**Passage**
USB Flash Memory Drives have become the replacement of the floppy disk. You can get a 16GB flash drive for around $50 so they offer a great backup and travel option. But what if you have your important data on it and you lose it? Then whoever finds it will have easy access to all your data. That’s why encrypting your data on a flash drive is so important.
Mac OS X Disk Utility
Some operating systems like Mac OS X have built in features to create encrypted volumes. This can be done through disk utility. You create a file of whatever size you want and that becomes a new mountable volume once you double click it and enter your password. Without the password, you just see a single file that you can do nothing with. This is a great option for Mac OS X but then if you find you need to access your files on Windows or Linux, you are out of luck.
The best multi-OS solution is TrueCrypt. You can download versions of TrueCrypt for Windows, Mac OS X, and Linux. You should then copy each of these versions to your flash drive. Then you can run the appropriate version on whatever OS you are on. With TrueCrypt, you can create an encrypted file of whatever size you want. Within the program, you can then select the file to mount it as an accessible drive. In Windows, that means you’ll assign it to a drive letter. On Mac or Linux, you should see the volume appear on your desktop. Then use it like you would any other volume. When you are done, you can unmount it and remove the flash drive.

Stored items
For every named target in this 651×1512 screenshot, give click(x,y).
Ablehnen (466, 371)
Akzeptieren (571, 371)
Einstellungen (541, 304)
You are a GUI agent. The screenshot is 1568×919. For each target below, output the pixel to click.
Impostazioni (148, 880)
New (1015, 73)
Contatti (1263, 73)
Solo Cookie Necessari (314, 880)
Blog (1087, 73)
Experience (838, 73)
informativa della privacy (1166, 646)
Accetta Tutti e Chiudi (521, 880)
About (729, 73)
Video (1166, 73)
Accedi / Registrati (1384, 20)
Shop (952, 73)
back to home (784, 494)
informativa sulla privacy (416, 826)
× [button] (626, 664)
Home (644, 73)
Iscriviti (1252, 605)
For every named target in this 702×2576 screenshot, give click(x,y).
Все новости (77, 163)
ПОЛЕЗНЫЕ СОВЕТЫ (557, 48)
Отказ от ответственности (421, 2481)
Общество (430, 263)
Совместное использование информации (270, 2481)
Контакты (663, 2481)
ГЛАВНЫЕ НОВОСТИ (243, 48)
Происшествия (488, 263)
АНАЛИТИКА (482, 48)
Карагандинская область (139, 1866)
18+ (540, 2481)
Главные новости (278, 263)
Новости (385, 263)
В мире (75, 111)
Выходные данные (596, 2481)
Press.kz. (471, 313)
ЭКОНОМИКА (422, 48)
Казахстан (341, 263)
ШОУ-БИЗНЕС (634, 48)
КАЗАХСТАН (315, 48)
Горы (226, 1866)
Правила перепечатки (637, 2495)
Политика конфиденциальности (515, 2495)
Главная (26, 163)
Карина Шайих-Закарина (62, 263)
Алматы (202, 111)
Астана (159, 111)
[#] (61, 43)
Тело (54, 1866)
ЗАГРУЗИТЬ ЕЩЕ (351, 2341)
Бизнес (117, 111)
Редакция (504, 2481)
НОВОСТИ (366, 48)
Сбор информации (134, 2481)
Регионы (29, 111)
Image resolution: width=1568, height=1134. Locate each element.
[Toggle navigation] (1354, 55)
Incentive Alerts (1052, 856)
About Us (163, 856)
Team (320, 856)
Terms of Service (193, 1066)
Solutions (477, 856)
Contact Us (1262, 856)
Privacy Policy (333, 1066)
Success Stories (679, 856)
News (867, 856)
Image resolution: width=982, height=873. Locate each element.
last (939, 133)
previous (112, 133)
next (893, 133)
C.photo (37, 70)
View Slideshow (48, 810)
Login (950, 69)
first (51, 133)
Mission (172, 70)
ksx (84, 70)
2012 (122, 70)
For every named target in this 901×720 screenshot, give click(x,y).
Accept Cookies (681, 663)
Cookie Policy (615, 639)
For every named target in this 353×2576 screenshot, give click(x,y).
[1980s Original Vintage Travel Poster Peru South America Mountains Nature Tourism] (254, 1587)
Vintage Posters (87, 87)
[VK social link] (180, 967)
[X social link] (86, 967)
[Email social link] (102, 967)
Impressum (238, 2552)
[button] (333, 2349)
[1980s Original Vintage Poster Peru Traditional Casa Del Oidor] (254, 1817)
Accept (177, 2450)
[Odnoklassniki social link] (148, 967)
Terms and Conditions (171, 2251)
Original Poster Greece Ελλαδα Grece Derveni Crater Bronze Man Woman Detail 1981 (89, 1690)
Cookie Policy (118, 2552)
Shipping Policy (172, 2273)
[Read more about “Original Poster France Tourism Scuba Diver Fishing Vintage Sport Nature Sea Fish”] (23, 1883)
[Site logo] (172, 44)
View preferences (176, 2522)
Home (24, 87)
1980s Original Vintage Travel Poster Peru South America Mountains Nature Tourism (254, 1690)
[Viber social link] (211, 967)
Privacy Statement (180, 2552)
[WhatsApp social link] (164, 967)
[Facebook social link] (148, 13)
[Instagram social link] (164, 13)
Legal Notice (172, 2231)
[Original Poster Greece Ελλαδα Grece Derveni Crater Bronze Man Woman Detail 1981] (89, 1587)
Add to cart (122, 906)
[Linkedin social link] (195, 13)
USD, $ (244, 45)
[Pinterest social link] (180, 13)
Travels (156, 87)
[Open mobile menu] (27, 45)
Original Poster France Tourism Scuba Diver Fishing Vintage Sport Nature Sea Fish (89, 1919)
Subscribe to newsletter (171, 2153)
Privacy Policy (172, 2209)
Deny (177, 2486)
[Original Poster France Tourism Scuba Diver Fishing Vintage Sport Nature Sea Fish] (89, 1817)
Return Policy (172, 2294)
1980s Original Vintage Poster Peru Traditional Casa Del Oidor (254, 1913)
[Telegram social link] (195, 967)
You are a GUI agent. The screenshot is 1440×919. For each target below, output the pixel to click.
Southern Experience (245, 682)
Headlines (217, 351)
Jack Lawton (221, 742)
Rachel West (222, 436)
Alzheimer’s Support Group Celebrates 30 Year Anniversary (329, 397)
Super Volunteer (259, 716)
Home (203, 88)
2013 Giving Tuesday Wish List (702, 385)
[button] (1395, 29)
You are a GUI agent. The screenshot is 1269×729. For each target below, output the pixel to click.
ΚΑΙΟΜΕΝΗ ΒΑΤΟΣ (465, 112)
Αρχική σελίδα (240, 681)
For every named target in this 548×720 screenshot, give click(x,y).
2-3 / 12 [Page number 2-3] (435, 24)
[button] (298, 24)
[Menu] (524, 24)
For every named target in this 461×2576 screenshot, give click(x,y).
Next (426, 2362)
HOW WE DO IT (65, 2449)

**Problem statement**
From the passage on encrypting flash drives, extract the portion starting at "Mac OS X Disk" and ending at "out of luck.".

**Completed exercise**
Mac OS X Disk Utility
Some operating systems like Mac OS X have built in features to create encrypted volumes. This can be done through disk utility. You create a file of whatever size you want and that becomes a new mountable volume once you double click it and enter your password. Without the password, you just see a single file that you can do nothing with. This is a great option for Mac OS X but then if you find you need to access your files on Windows or Linux, you are out of luck.